Segment Open

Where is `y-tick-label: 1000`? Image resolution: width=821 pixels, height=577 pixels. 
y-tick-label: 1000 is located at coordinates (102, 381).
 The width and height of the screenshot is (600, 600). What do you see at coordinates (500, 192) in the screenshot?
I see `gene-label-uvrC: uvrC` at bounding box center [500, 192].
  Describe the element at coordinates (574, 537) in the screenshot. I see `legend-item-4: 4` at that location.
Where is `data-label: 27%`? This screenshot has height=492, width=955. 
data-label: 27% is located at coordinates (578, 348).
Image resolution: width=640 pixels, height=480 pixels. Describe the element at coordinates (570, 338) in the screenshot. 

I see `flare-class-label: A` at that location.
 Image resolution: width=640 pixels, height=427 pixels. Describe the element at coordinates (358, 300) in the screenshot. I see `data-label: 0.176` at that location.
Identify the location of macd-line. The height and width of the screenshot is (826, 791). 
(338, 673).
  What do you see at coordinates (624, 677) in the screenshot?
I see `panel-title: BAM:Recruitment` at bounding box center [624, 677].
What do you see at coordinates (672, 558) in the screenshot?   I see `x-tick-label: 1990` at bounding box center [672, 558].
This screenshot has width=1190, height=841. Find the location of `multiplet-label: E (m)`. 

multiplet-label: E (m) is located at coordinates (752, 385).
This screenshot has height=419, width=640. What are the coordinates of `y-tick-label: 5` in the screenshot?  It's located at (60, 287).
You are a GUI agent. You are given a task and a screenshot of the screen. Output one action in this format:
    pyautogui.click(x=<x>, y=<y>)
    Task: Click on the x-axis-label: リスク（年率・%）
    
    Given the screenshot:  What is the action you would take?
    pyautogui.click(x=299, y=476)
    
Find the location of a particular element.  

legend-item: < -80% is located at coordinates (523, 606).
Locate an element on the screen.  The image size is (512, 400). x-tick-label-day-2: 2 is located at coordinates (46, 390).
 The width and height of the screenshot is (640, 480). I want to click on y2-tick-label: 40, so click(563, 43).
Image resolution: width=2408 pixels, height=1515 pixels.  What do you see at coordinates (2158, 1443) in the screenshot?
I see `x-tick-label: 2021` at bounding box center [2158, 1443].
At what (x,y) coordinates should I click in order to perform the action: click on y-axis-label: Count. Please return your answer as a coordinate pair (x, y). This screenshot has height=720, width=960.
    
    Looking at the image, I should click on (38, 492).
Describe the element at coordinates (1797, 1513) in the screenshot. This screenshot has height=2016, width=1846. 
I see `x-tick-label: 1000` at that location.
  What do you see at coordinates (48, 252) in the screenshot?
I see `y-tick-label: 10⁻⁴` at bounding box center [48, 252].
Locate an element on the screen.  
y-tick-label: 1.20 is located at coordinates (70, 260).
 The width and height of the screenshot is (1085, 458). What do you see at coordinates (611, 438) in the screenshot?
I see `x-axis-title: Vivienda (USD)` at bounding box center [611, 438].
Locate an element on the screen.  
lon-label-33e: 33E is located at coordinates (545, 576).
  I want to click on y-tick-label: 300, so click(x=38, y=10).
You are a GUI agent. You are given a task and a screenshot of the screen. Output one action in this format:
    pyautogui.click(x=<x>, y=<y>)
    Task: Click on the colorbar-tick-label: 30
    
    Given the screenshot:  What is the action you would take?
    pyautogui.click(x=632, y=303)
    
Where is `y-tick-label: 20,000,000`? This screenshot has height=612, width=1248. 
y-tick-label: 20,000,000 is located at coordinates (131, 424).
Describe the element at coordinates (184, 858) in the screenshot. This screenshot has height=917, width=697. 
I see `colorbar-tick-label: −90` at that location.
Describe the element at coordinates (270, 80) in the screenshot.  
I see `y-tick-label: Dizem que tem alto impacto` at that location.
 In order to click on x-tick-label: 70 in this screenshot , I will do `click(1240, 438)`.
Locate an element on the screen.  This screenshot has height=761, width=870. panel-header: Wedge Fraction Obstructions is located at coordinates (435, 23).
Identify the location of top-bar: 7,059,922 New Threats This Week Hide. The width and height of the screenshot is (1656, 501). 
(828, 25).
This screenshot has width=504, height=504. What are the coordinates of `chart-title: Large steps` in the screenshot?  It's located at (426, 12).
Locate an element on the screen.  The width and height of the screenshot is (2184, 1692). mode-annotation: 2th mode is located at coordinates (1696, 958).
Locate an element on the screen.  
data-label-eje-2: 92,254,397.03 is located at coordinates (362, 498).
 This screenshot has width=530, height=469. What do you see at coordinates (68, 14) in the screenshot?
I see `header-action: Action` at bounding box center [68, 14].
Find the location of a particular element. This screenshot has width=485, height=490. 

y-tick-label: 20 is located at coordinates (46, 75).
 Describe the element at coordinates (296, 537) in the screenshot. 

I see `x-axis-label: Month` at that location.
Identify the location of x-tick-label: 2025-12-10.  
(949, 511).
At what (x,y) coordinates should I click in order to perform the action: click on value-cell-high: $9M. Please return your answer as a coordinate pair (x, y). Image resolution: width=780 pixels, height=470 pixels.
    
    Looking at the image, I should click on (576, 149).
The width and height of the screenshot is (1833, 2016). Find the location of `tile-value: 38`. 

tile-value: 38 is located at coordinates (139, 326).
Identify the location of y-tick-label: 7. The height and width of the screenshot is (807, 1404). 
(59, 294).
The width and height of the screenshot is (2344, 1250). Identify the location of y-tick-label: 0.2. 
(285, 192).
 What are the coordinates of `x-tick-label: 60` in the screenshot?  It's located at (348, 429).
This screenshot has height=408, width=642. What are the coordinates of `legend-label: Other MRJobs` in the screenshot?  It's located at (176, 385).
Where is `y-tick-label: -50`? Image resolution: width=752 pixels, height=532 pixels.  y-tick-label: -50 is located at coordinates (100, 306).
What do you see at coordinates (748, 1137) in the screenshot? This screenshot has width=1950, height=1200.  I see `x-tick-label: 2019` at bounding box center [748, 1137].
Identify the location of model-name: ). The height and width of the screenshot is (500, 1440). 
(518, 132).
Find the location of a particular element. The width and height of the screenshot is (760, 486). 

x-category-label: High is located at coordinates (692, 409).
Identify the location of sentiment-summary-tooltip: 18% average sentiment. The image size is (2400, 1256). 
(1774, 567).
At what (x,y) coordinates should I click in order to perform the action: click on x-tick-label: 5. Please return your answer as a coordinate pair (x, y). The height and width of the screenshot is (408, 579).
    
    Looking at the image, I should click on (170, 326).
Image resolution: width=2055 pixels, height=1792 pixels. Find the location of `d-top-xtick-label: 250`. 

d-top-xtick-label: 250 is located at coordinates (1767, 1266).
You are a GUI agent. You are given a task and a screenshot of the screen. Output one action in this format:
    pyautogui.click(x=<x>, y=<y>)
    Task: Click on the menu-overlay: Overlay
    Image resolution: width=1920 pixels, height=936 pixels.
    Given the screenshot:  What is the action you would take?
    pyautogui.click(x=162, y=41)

Segment Closed

> **What to produce**
Rewrite all the lines above as a JSON list of strings, with one string for each line and blank lines omitted.

> **Result for this exercise**
[
  "Where is `y-tick-label: 1000`? Image resolution: width=821 pixels, height=577 pixels. ",
  "y-tick-label: 1000 is located at coordinates (102, 381).",
  " The width and height of the screenshot is (600, 600). What do you see at coordinates (500, 192) in the screenshot?",
  "I see `gene-label-uvrC: uvrC` at bounding box center [500, 192].",
  "  Describe the element at coordinates (574, 537) in the screenshot. I see `legend-item-4: 4` at that location.",
  "Where is `data-label: 27%`? This screenshot has height=492, width=955. ",
  "data-label: 27% is located at coordinates (578, 348).",
  "Image resolution: width=640 pixels, height=480 pixels. Describe the element at coordinates (570, 338) in the screenshot. ",
  "I see `flare-class-label: A` at that location.",
  " Image resolution: width=640 pixels, height=427 pixels. Describe the element at coordinates (358, 300) in the screenshot. I see `data-label: 0.176` at that location.",
  "Identify the location of macd-line. The height and width of the screenshot is (826, 791). ",
  "(338, 673).",
  "  What do you see at coordinates (624, 677) in the screenshot?",
  "I see `panel-title: BAM:Recruitment` at bounding box center [624, 677].",
  "What do you see at coordinates (672, 558) in the screenshot?   I see `x-tick-label: 1990` at bounding box center [672, 558].",
  "This screenshot has width=1190, height=841. Find the location of `multiplet-label: E (m)`. ",
  "multiplet-label: E (m) is located at coordinates (752, 385).",
  "This screenshot has height=419, width=640. What are the coordinates of `y-tick-label: 5` in the screenshot?  It's located at (60, 287).",
  "You are a GUI agent. You are given a task and a screenshot of the screen. Output one action in this format:",
  "    pyautogui.click(x=<x>, y=<y>)",
  "    Task: Click on the x-axis-label: リスク（年率・%）",
  "    Given the screenshot:  What is the action you would take?",
  "    pyautogui.click(x=299, y=476)",
  "Find the location of a particular element.  ",
  "legend-item: < -80% is located at coordinates (523, 606).",
  "Locate an element on the screen.  The image size is (512, 400). x-tick-label-day-2: 2 is located at coordinates (46, 390).",
  " The width and height of the screenshot is (640, 480). I want to click on y2-tick-label: 40, so click(563, 43).",
  "Image resolution: width=2408 pixels, height=1515 pixels.  What do you see at coordinates (2158, 1443) in the screenshot?",
  "I see `x-tick-label: 2021` at bounding box center [2158, 1443].",
  "At what (x,y) coordinates should I click in order to perform the action: click on y-axis-label: Count. Please return your answer as a coordinate pair (x, y). This screenshot has height=720, width=960.",
  "    Looking at the image, I should click on (38, 492).",
  "Describe the element at coordinates (1797, 1513) in the screenshot. This screenshot has height=2016, width=1846. ",
  "I see `x-tick-label: 1000` at that location.",
  "  What do you see at coordinates (48, 252) in the screenshot?",
  "I see `y-tick-label: 10⁻⁴` at bounding box center [48, 252].",
  "Locate an element on the screen.  ",
  "y-tick-label: 1.20 is located at coordinates (70, 260).",
  " The width and height of the screenshot is (1085, 458). What do you see at coordinates (611, 438) in the screenshot?",
  "I see `x-axis-title: Vivienda (USD)` at bounding box center [611, 438].",
  "Locate an element on the screen.  ",
  "lon-label-33e: 33E is located at coordinates (545, 576).",
  "  I want to click on y-tick-label: 300, so click(x=38, y=10).",
  "You are a GUI agent. You are given a task and a screenshot of the screen. Output one action in this format:",
  "    pyautogui.click(x=<x>, y=<y>)",
  "    Task: Click on the colorbar-tick-label: 30",
  "    Given the screenshot:  What is the action you would take?",
  "    pyautogui.click(x=632, y=303)",
  "Where is `y-tick-label: 20,000,000`? This screenshot has height=612, width=1248. ",
  "y-tick-label: 20,000,000 is located at coordinates (131, 424).",
  "Describe the element at coordinates (184, 858) in the screenshot. This screenshot has height=917, width=697. ",
  "I see `colorbar-tick-label: −90` at that location.",
  "Describe the element at coordinates (270, 80) in the screenshot.  ",
  "I see `y-tick-label: Dizem que tem alto impacto` at that location.",
  " In order to click on x-tick-label: 70 in this screenshot , I will do `click(1240, 438)`.",
  "Locate an element on the screen.  This screenshot has height=761, width=870. panel-header: Wedge Fraction Obstructions is located at coordinates (435, 23).",
  "Identify the location of top-bar: 7,059,922 New Threats This Week Hide. The width and height of the screenshot is (1656, 501). ",
  "(828, 25).",
  "This screenshot has width=504, height=504. What are the coordinates of `chart-title: Large steps` in the screenshot?  It's located at (426, 12).",
  "Locate an element on the screen.  The width and height of the screenshot is (2184, 1692). mode-annotation: 2th mode is located at coordinates (1696, 958).",
  "Locate an element on the screen.  ",
  "data-label-eje-2: 92,254,397.03 is located at coordinates (362, 498).",
  " This screenshot has width=530, height=469. What do you see at coordinates (68, 14) in the screenshot?",
  "I see `header-action: Action` at bounding box center [68, 14].",
  "Find the location of a particular element. This screenshot has width=485, height=490. ",
  "y-tick-label: 20 is located at coordinates (46, 75).",
  " Describe the element at coordinates (296, 537) in the screenshot. ",
  "I see `x-axis-label: Month` at that location.",
  "Identify the location of x-tick-label: 2025-12-10.  ",
  "(949, 511).",
  "At what (x,y) coordinates should I click in order to perform the action: click on value-cell-high: $9M. Please return your answer as a coordinate pair (x, y). Image resolution: width=780 pixels, height=470 pixels.",
  "    Looking at the image, I should click on (576, 149).",
  "The width and height of the screenshot is (1833, 2016). Find the location of `tile-value: 38`. ",
  "tile-value: 38 is located at coordinates (139, 326).",
  "Identify the location of y-tick-label: 7. The height and width of the screenshot is (807, 1404). ",
  "(59, 294).",
  "The width and height of the screenshot is (2344, 1250). Identify the location of y-tick-label: 0.2. ",
  "(285, 192).",
  " What are the coordinates of `x-tick-label: 60` in the screenshot?  It's located at (348, 429).",
  "This screenshot has height=408, width=642. What are the coordinates of `legend-label: Other MRJobs` in the screenshot?  It's located at (176, 385).",
  "Where is `y-tick-label: -50`? Image resolution: width=752 pixels, height=532 pixels.  y-tick-label: -50 is located at coordinates (100, 306).",
  "What do you see at coordinates (748, 1137) in the screenshot? This screenshot has width=1950, height=1200.  I see `x-tick-label: 2019` at bounding box center [748, 1137].",
  "Identify the location of model-name: ). The height and width of the screenshot is (500, 1440). ",
  "(518, 132).",
  "Find the location of a particular element. The width and height of the screenshot is (760, 486). ",
  "x-category-label: High is located at coordinates (692, 409).",
  "Identify the location of sentiment-summary-tooltip: 18% average sentiment. The image size is (2400, 1256). ",
  "(1774, 567).",
  "At what (x,y) coordinates should I click in order to perform the action: click on x-tick-label: 5. Please return your answer as a coordinate pair (x, y). The height and width of the screenshot is (408, 579).",
  "    Looking at the image, I should click on (170, 326).",
  "Image resolution: width=2055 pixels, height=1792 pixels. Find the location of `d-top-xtick-label: 250`. ",
  "d-top-xtick-label: 250 is located at coordinates (1767, 1266).",
  "You are a GUI agent. You are given a task and a screenshot of the screen. Output one action in this format:",
  "    pyautogui.click(x=<x>, y=<y>)",
  "    Task: Click on the menu-overlay: Overlay",
  "    Image resolution: width=1920 pixels, height=936 pixels.",
  "    Given the screenshot:  What is the action you would take?",
  "    pyautogui.click(x=162, y=41)"
]